The lions made their appearance in grand style, and were anything but elusive. Here is the first somewhat pregnant female stopping traffic to cross the road.

She was followed by the second very pregnant female, seen here picking up the male lion’s scent-marking left on a bush.

These females were not just going for a walk. They were going for a hunt. You see, even in pregnancy, and about to give birth any day, the female still takes care of all the household duties…..like feeding the male. So it is up to the female to hunt and take down prey, while the male follows lazily behind.
In this pride, there is only one male, and he has impregnated both these females. He is gorgeous, one must admit. But oh, there is nothing more pathetic than the whimpering yelp of a male lion hungry and waiting to be fed. The king of beasts, and here he sounds as helpless as a lost kitten waiting for dinner. The females carried on off in to the bush, while the male stood impatient and too lazy to keep following. “Feed me, feed me!” he whined in their direction. “Hurry up!”

Well, there we were enjoying the great African light on this beautiful beast, and I decided to take some video in hopes of recording the pathetic whimper. Apparently, he was very hungry and impatient…and at this point all he could smell was…..us.

He was close! I could have reached down and touched his mane, but, as you will see from the video, my maternal instinct kicked into high gear and I wrapped my arms tight around my daughter and read the headlines in my mind. That was the closest any of us cared to get to a hungry lion! Even our ranger, who had no door between himself and the lion, had to change his shorts. We all had tale to tell around the campfire that evening!Here’s video of the close encounter:

No worries, we came out unscathed, and the hungry impatient whimpering male carried on in the direction of the two females who carried his legacy in their bellies.
(I assume by this point you’ve forgiven the sudden camera angle of the clip!). By the way, apparently this male was not satisfied with the black wildebeest the females brought down earlier that morning – here are the remains of that kill:

Lions eat their prey from the back forward, and for whatever reason, abandoned this carcass with still plenty left to satisfy some hyenas. (another blog, another time).

As for the cheetahs, the fastest land animal on the planet, they were far more difficult to spot than anticipated. Probably because they are already spotted…..(insert laugh track here, or simply a “ba-da-boom”).
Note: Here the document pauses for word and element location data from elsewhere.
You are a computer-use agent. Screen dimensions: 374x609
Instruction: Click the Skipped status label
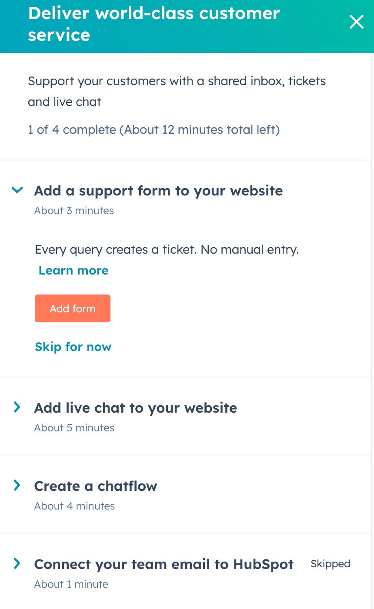pyautogui.click(x=330, y=563)
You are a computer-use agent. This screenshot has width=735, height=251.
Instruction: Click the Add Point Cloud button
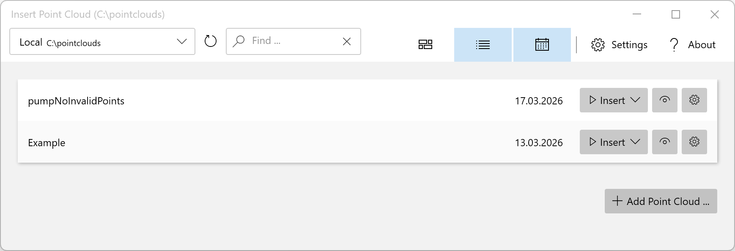[x=661, y=201]
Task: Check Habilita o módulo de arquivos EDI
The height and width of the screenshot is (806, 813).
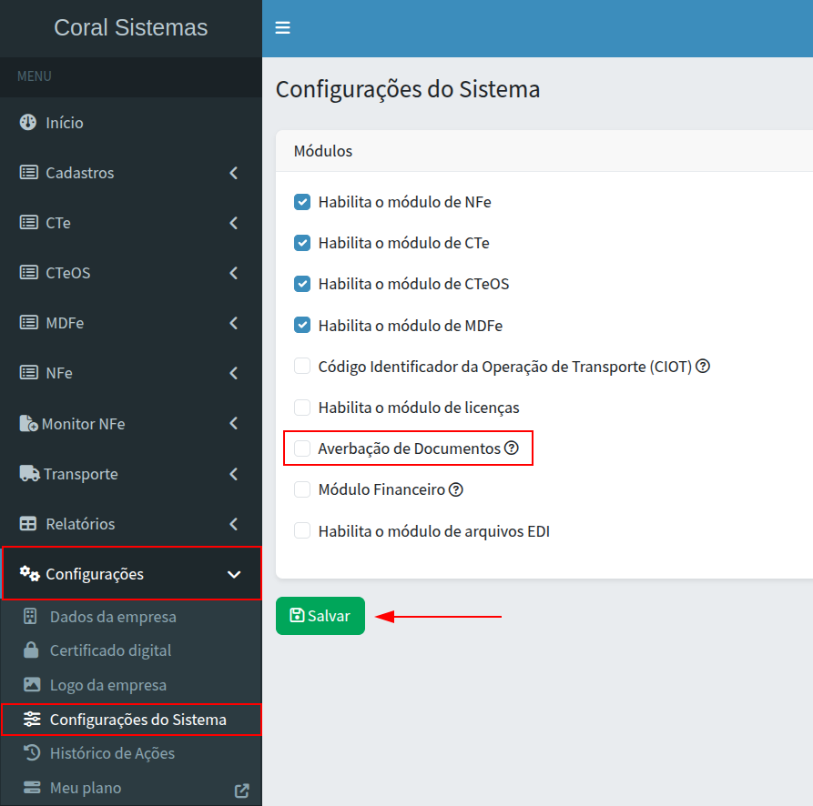Action: [x=302, y=531]
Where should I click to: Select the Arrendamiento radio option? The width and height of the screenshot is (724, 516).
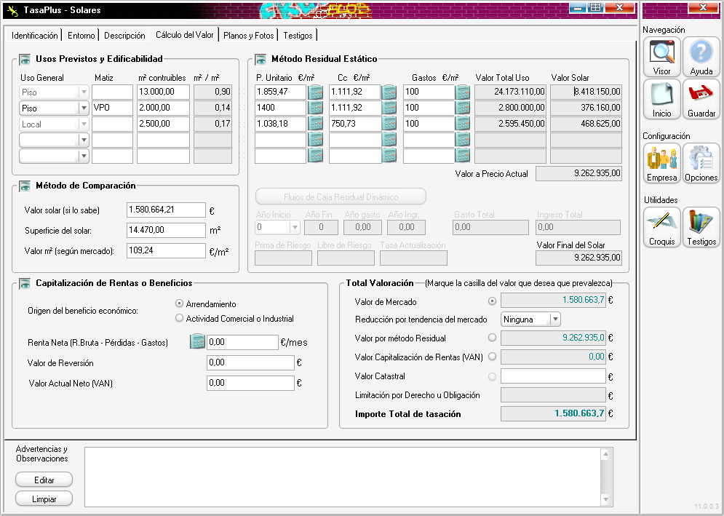[179, 303]
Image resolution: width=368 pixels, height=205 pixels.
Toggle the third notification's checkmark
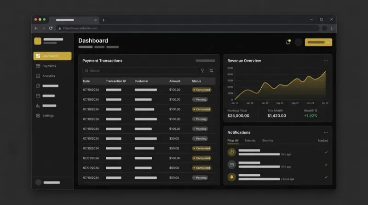pyautogui.click(x=326, y=177)
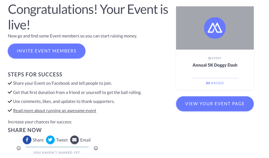Open Read more about running an awesome event
The width and height of the screenshot is (269, 158).
55,110
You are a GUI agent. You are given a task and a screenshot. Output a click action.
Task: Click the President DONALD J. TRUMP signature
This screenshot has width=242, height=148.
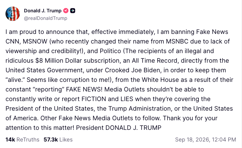click(x=119, y=128)
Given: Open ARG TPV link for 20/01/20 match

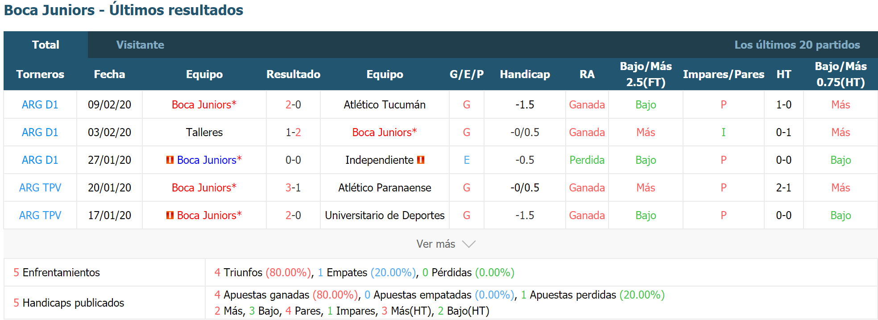Looking at the screenshot, I should coord(40,187).
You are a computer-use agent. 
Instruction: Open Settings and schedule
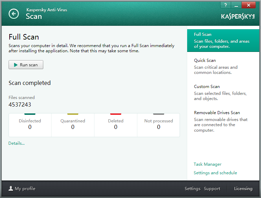click(x=215, y=173)
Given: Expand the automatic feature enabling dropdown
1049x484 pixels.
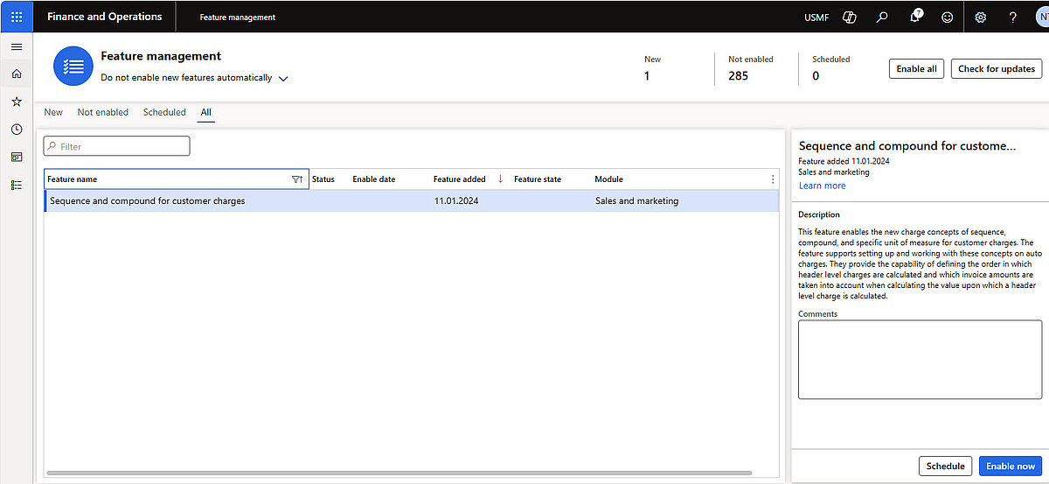Looking at the screenshot, I should 283,78.
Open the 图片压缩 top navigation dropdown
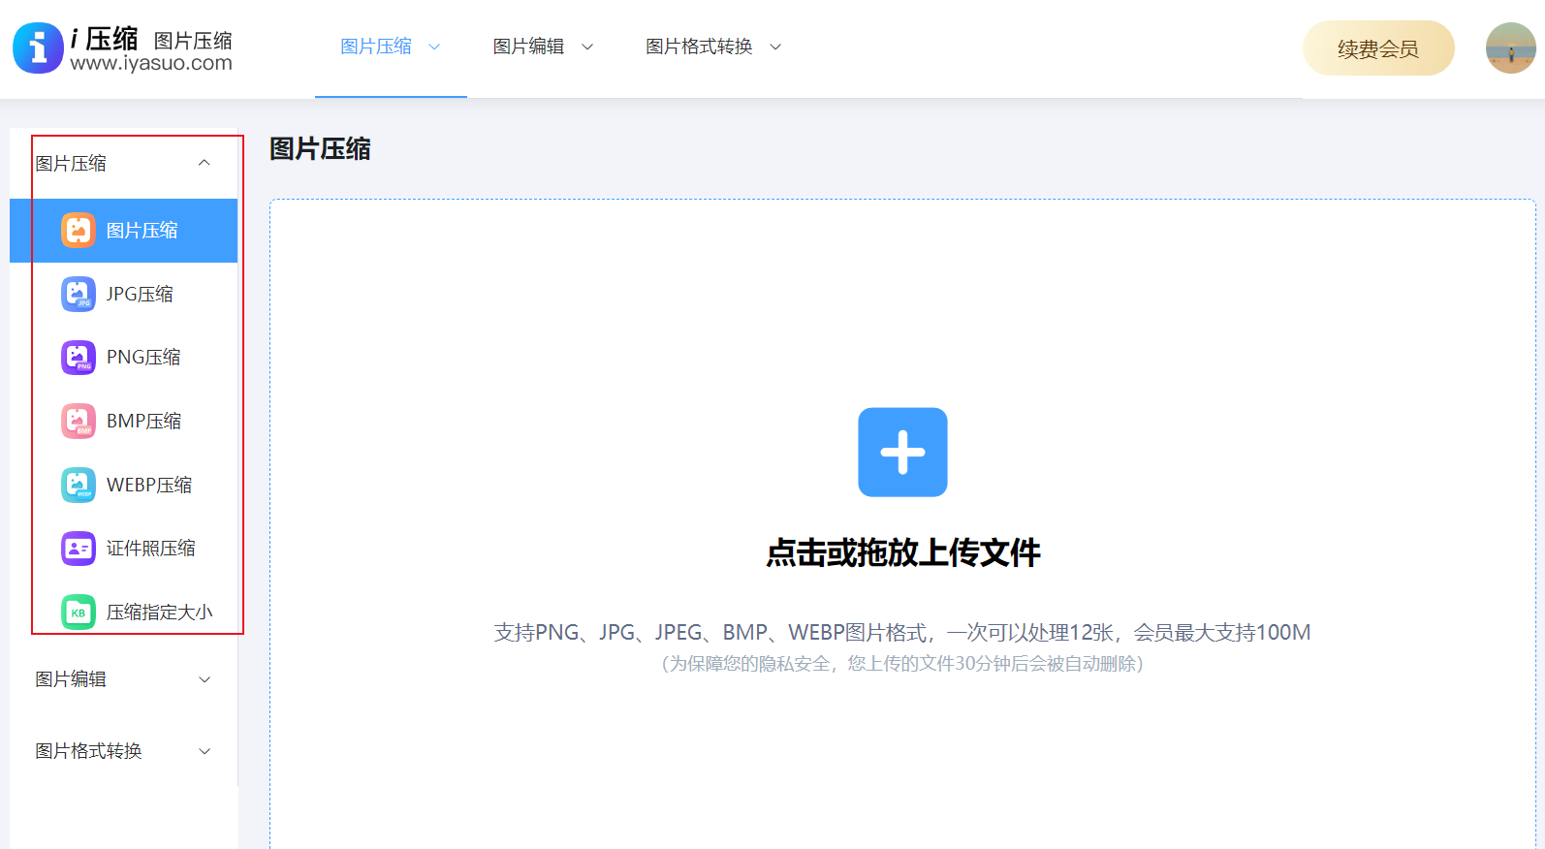The image size is (1545, 849). [390, 47]
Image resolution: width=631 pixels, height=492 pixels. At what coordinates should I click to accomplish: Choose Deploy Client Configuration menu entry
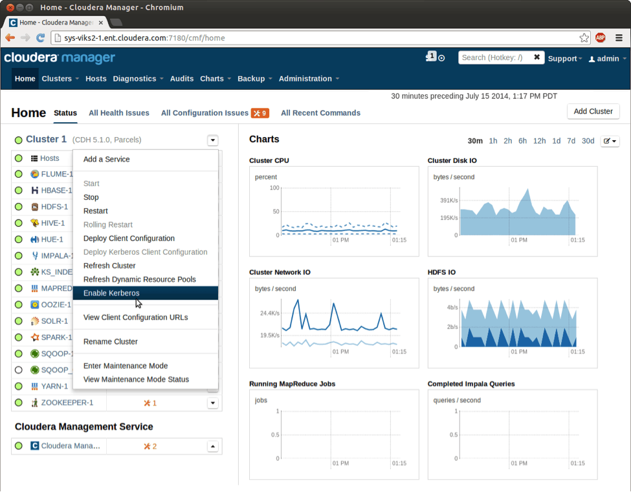[129, 239]
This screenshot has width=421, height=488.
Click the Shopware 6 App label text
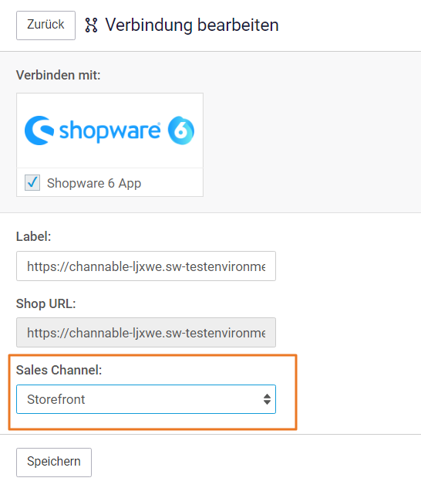click(x=94, y=183)
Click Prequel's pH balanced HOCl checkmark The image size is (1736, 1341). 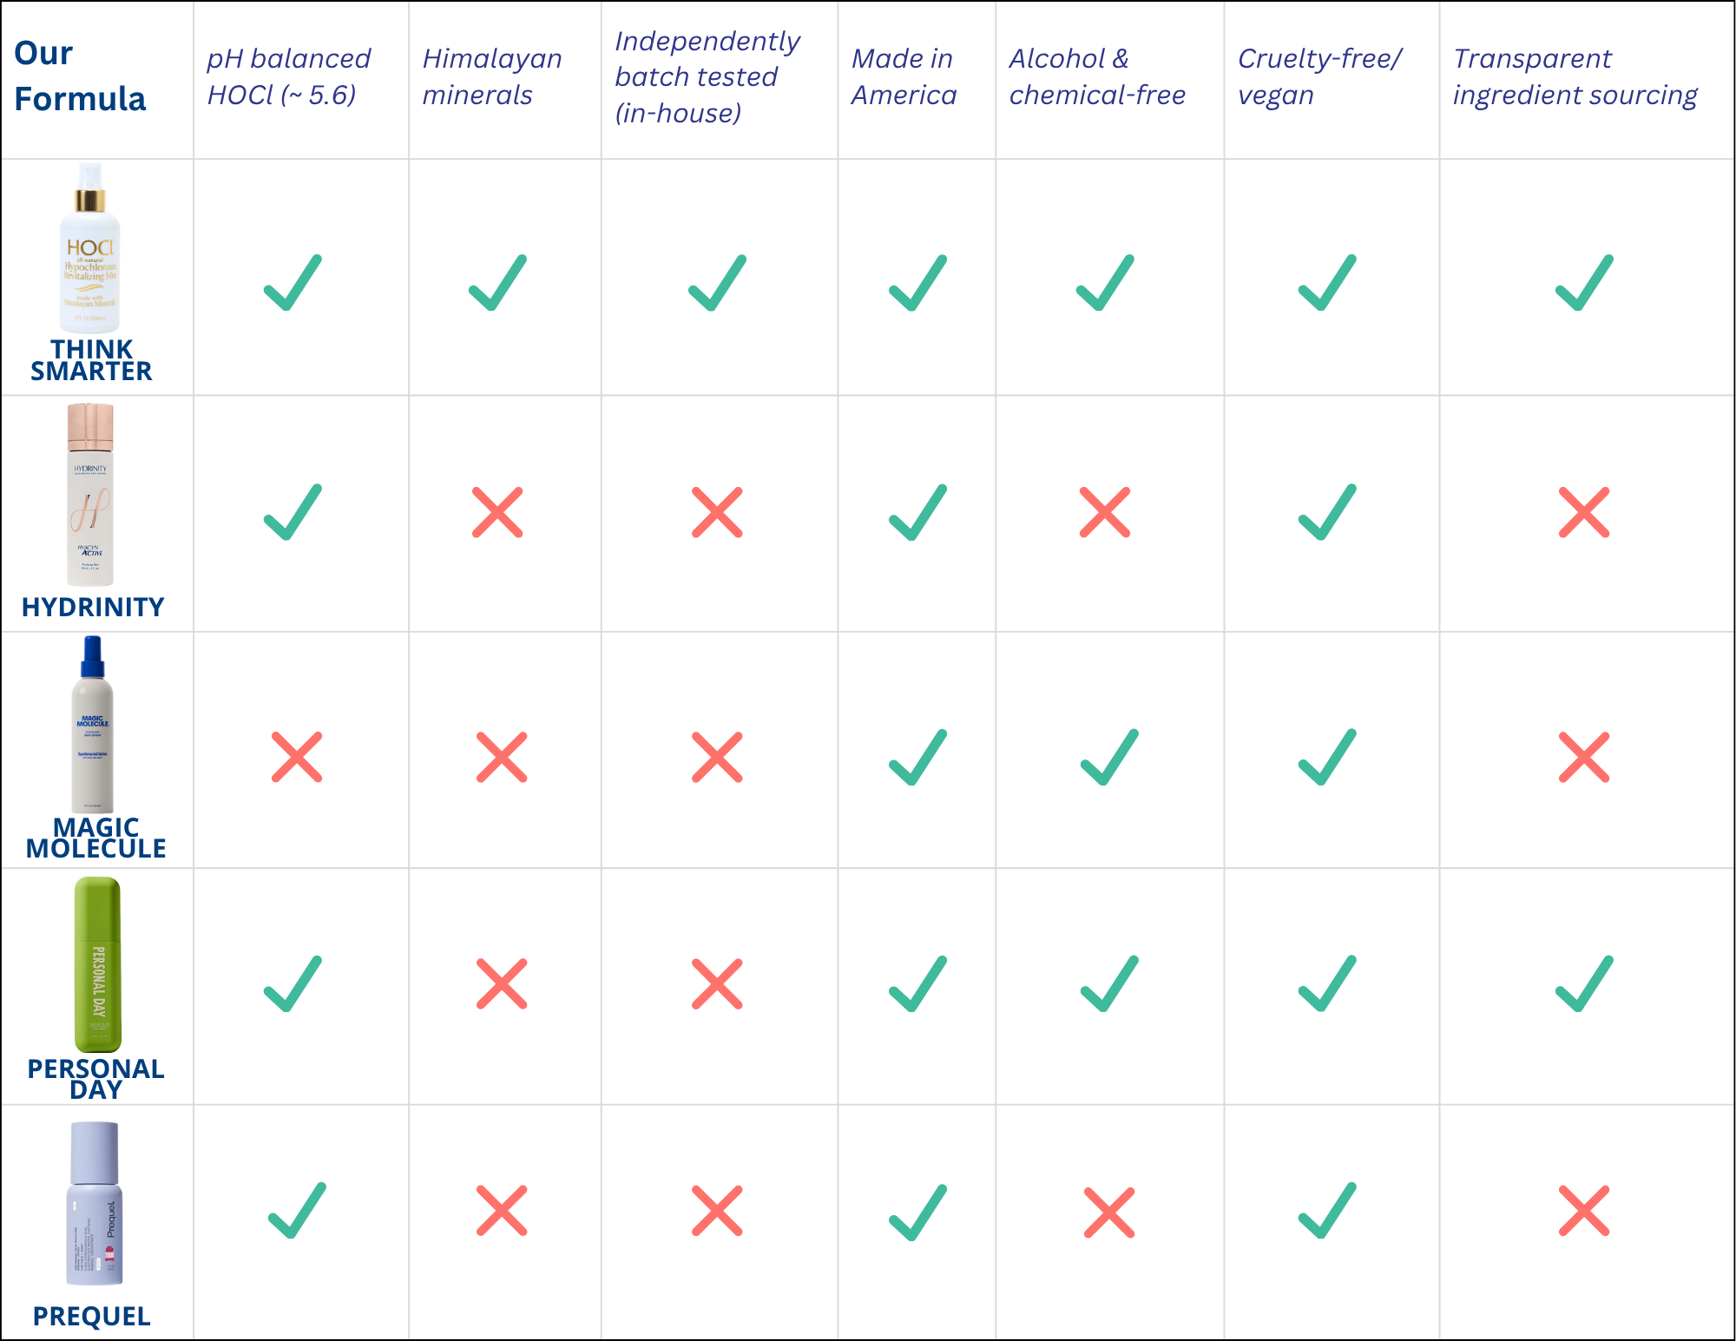click(x=297, y=1211)
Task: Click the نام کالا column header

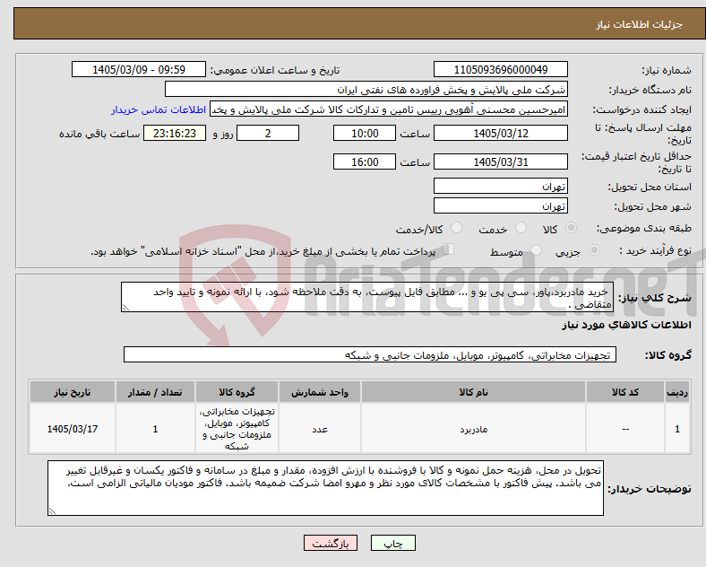Action: [473, 392]
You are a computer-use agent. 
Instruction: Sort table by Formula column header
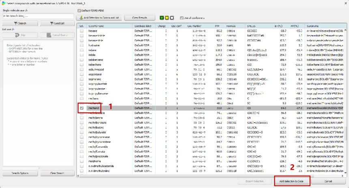click(232, 26)
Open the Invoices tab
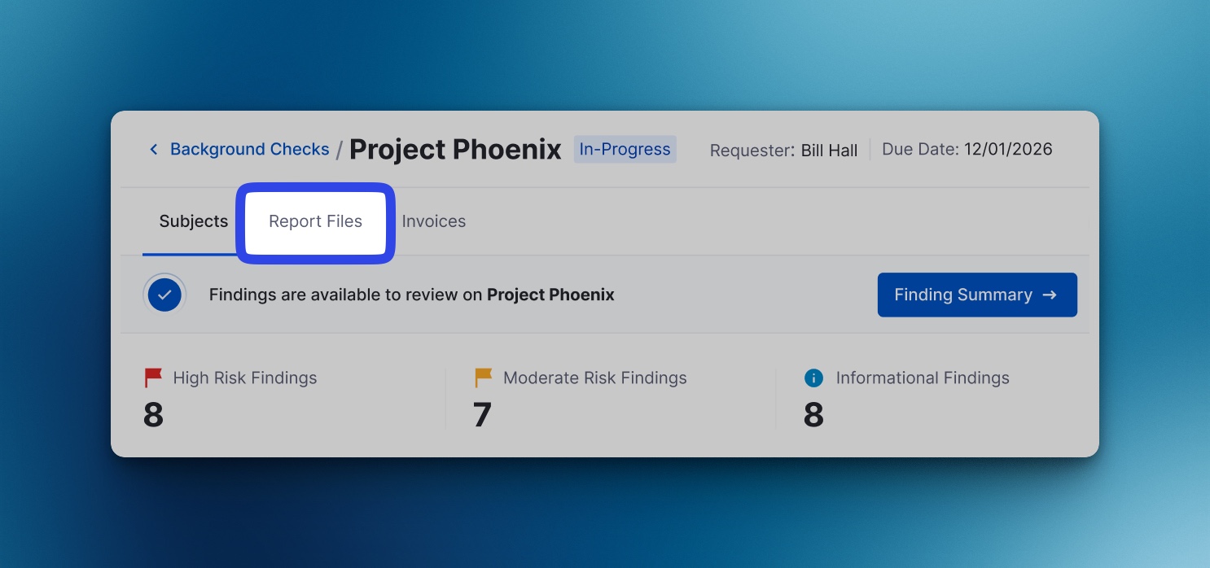 (x=433, y=221)
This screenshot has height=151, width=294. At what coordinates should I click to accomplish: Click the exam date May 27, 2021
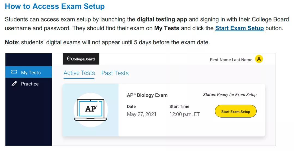pyautogui.click(x=142, y=114)
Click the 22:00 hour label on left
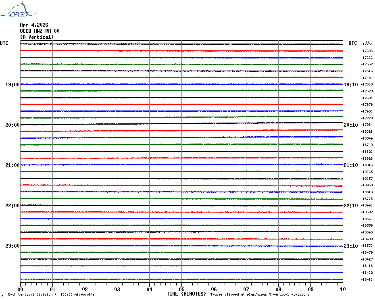 pyautogui.click(x=12, y=206)
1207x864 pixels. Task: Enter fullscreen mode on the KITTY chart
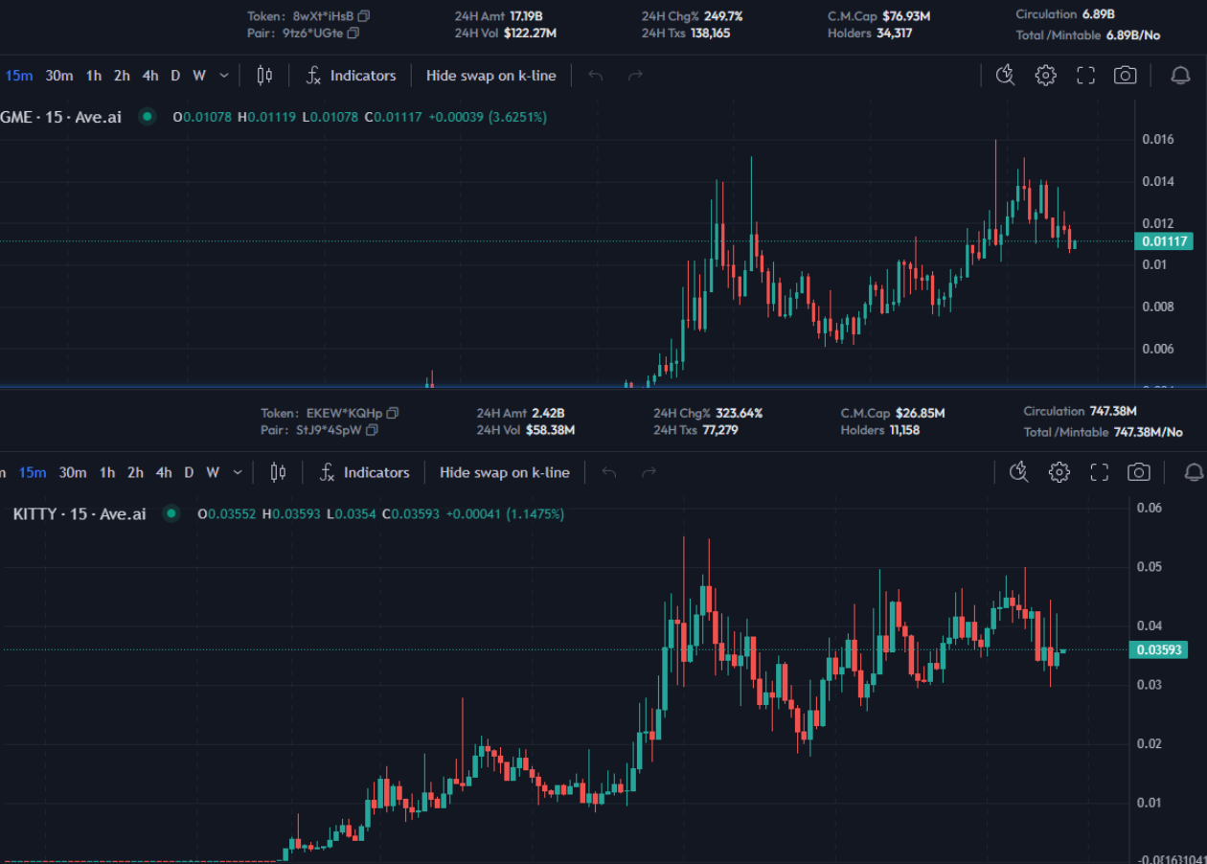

After being elusive for 3 days, mother cheetah finally appeared one morning, exhausted after taking down a springbok. She rested in the shade of a bush with her fresh kill, and called to her cubs, which emerged from the hills timidly and cautiously.

In a matter of 20 minutes, these hungry cubs devoured the dinner mom had prepared, and here they are with their bloodied faces.

They ate fast, cautiously keeping a low profile, for at any moment a lion could appear and challenge them for the meal. This was their lucky day, and mom did well. We returned hours later in the afternoon and the cheetahs were still there, bellies full, and enjoying a long afternoon nap.

Madikwe is for the dogs!


Wild Dogs, that is. Also known as African Hunting Dogs or Painted Dogs, these are elusive and beautiful canines, and are number one on my personal “Big Five” list for African wildlife photography.



Lucky is an understatement. Not only were they out, but they were out in the best hour of daylight. Not only were they out in the best hour of daylight, but they were active. Not only were they active, but they were actively hunting!

As luck would have it, a lone waterbuck wandered into their territory. Note the “deer in the headlights” stance.

As luck would have it, I managed to steady the video camera long enough to capture the scurry of excitement as they gathered the pack together to circle the buck.

As luck would have it, for the buck anyway, the rest of the pack were already finishing off their meal from last night’s kill, and with bellies full, they had little enthusiasm to join these few. After a feeble attempt to encircle the buck, the 4-5 dogs realized they were outsized by this buck, and allowed it to wander on through. But oh, the excitement to see and hear them ready for a hunt!